A Voice in the Dark is a 1921 American black-and-white silent mystery film directed by Frank Lloyd and starring Ramsey Wallace, Irene Rich, and Alec B. Francis. The film is based on the play A Voice in the Dark by Ralph E. Dyar (New York, July 28, 1919).

==Plot==
Two sisters engaged on the same day: Adele, the younger, to Dr. Hugh Sainsbury, and Blanche, the eldest, to Harlan Day, an assistant district attorney. They are both suspected of committing a murder when Sainsbury is found dead. Blanche has a motive as Sainsbury almost dishonored her so that she wanted to prevent her sister from marrying him.

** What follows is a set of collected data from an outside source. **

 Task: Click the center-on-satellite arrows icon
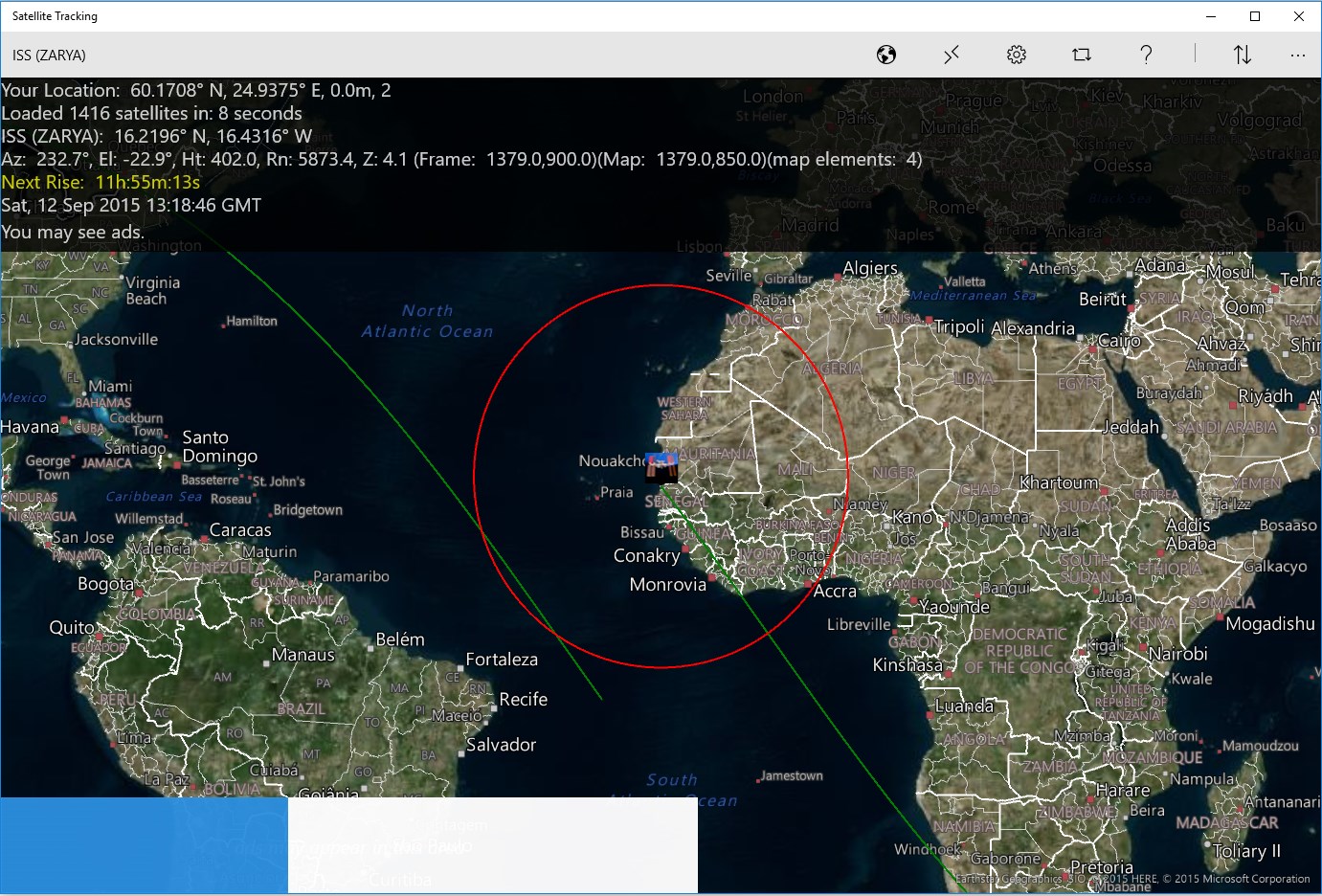pyautogui.click(x=951, y=55)
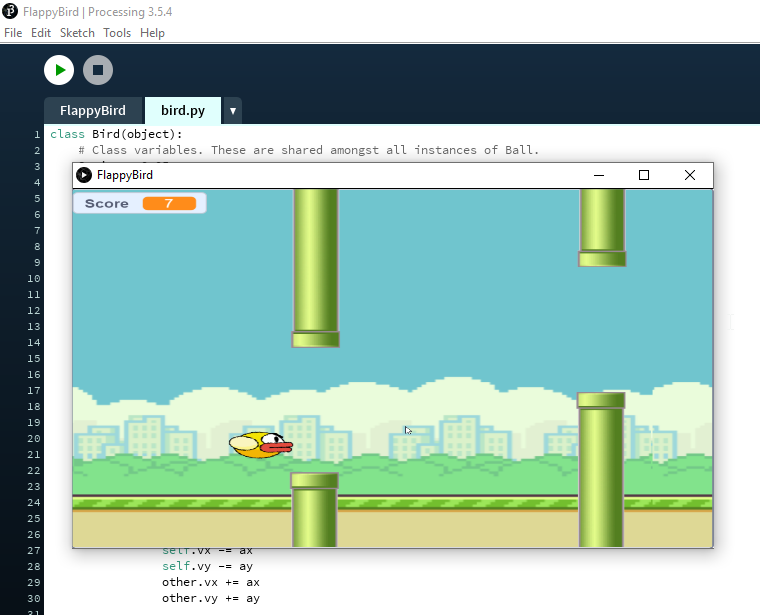
Task: Open the Tools menu
Action: 117,33
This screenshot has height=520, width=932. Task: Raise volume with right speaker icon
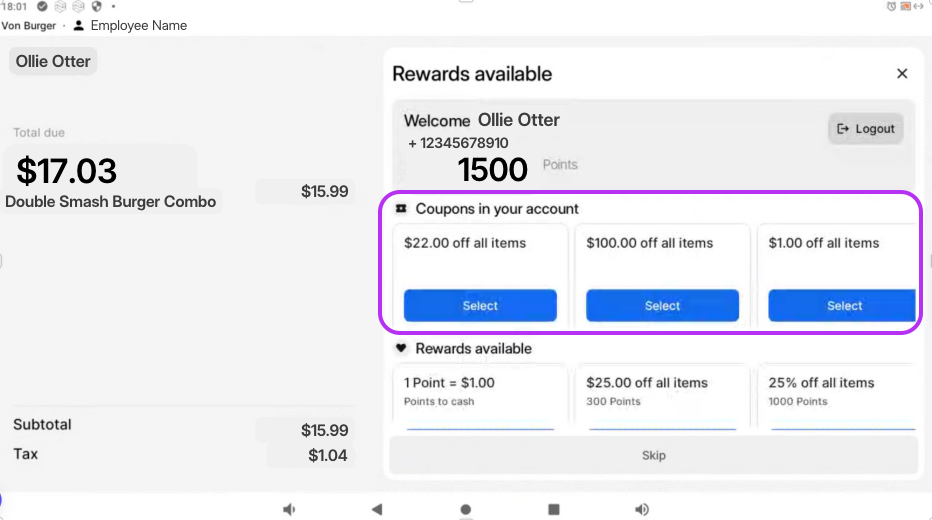click(x=642, y=509)
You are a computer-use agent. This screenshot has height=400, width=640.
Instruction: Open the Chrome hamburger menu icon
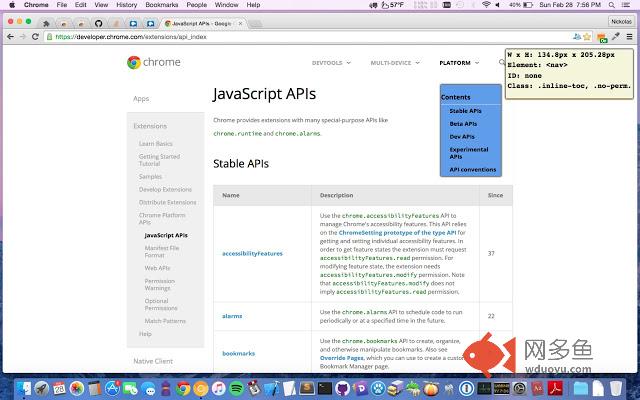click(x=629, y=36)
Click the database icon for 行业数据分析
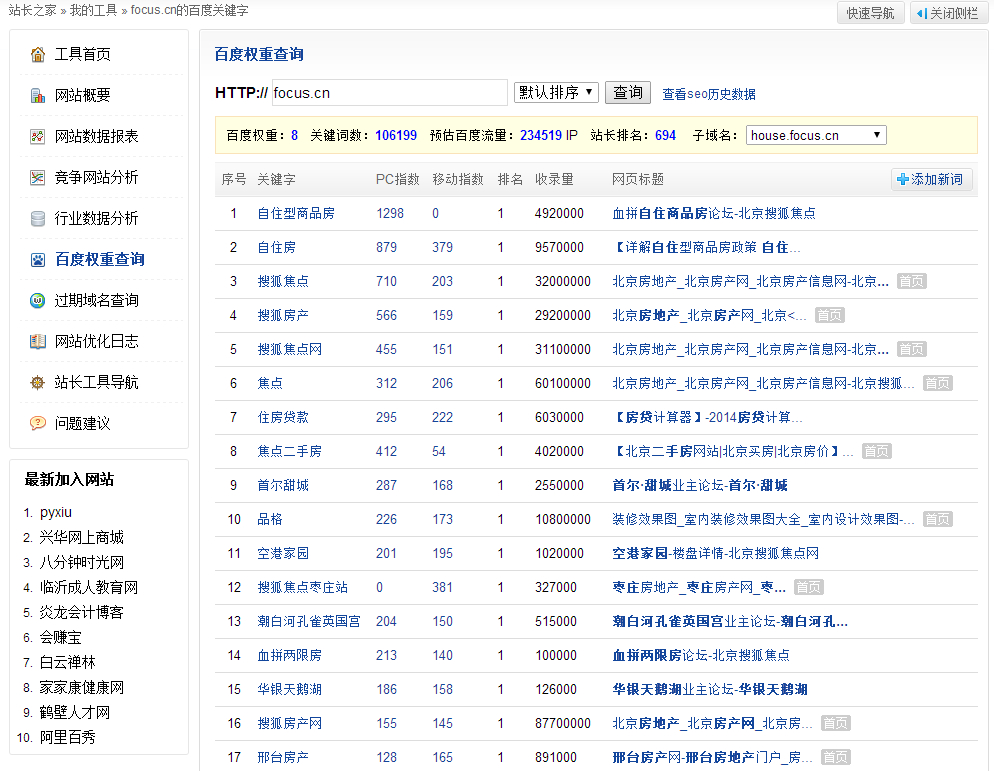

Thanks to the testimony of two witnesses, a deaf woman and a blind man residing in the sanatorium where Sainsbury was working, the murder is resolved: the culprit is Amelia Ellingham, a nurse whom Sainsbury had seduced and to whom he had proposed to marry.

==Cast==
- Ramsey Wallace as Harlan Day
- Irene Rich as Blanche Walton
- Alec B. Francis as Joseph Crampton (as Alec Francis)
- Alan Hale as Dr. Hugh Sainsbury
- Ora Carew as Adele Walton
- William Scott as Chester Thomas
- Richard Tucker as Lieutenant Patrick Cloyd
- Alice Hollister as Amelia Ellingham
- Gertrude Norman as Mrs. Lydiard
- James Neill as Edward Small

==Preservation status==
- A print is preserved in the Library of Congress.